M. Macron avait attendu son déplacement à Beyrouth pour exposer sa position sur le cas du dictateur syrien Bachar Al-Assad. Une ligne à mi-chemin entre la politique d’ostracisation, mise en œuvre par François Hollande, et des appels à la relance du dialogue avec Damas, formulés avec prudence par M. Fillon et de façon plus décomplexée par Mme Le Pen. Logiquement, la présidente du Front national (FN) devrait profiter de sa présence à quelque cent kilomètres de Damas pour s’exprimer sur le sujet.
Pour les candidats de droite, le Liban, mosaïque confessionnelle, offre aussi l’occasion de brandir la cause des chrétiens d’Orient et de broder sur le sujet de l’islamisme. Deux thèmes porteurs dans la France d’aujourd’hui, frappée par les attentats de l’organisation Etat islamique (EI). Mais dans un pays qui a payé les vertiges identitaires de ses leaders par quinze ans de guerre civile, il est probable que Mme Le Pen mesurera ses mots.
Pour celle qui comparait, en 2010, les prières de rue des musulmans à « l’occupation » mais qui assure aujourd’hui que « l’islam est compatible avec la République », être reçue par des responsables politique et religieux sunnites, comme le premier ministre Saad Hariri et le mufti de la République, constitue une aubaine. C’est un jalon essentiel dans sa stratégie de « dédiabolisation ».
Dans une campagne présidentielle, une escale au Liban représente aussi la garantie de faire fructifier son réseau. Le pays compte de nombreux hommes d’affaires enclins à se rapprocher d’hommes politiques étrangers.
A l’image de Jacques Chirac, devenu un intime de l’ancien premier ministre et magnat du BTP Rafik Hariri, assassiné en 2005, François Fillon est un proche de Fouad Makhzoumi. Cet industriel et philanthrope, enrichi dans la vente de pipelines aux monarchies du Golfe, est connu pour être un donateur du parti conservateur britannique.
« On ouvre des portes »
Les candidats français espèrent-ils repartir de Beyrouth les poches pleines ? De bons connaisseurs des mœurs libanaises le subodorent. Ce ne serait d’ailleurs pas forcément illégal. La loi française autorise les politiques à recevoir des dons de particuliers dans une limite de 7 500 euros.
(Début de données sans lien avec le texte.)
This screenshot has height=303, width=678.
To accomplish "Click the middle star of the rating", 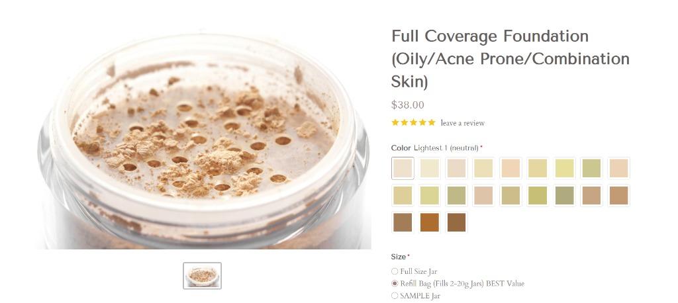I will [414, 122].
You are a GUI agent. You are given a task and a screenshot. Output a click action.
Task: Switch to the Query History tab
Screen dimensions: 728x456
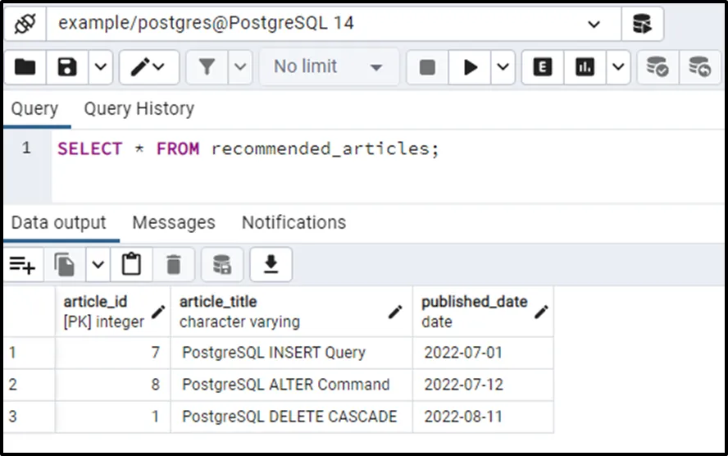[x=139, y=108]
« Dans le cas de M. Macron, il n’y a pas eu de levées de fonds », conteste Jean Riachi, un banquier d’affaires qui a organisé pour le fondateur du mouvement En marche ! un cocktail dans une galerie d’art, en présence d’une quarantaine de membres du gotha libanais. M. Makhzoumi, qui avait rencontré M. Fillon en décembre 2016 à Paris, a refusé de répondre à nos questions.
Marine Le Pen, qui est en quête d’un prêt bancaire, sera-t-elle tentée de nouer quelques relations extra-politiques ? « Nous autres Libanais, on a de l’argent et du relationnel », s’amuse Victor Najjarian, un investisseur immobilier, candidat malheureux, en 2011, au rachat du « Paquebot », le siège du FN à Saint-Cloud. « On ouvre des portes, on aime inviter, poursuit-il, avec un sourire sibyllin. Et les Français aiment être invités. »
D’autres aspirants présidents pourraient se rendre au Liban d’ici le premier tour du scrutin. Le nom de Jean-Luc Mélenchon, le champion de La France insoumise, a un temps circulé, sans confirmation. Benoît Hamon, le candidat socialiste, s’intéresse aussi au pays. Il s’y était rendu en 2015, dans le cadre d’une mission d’information parlementaire dont il était le rapporteur.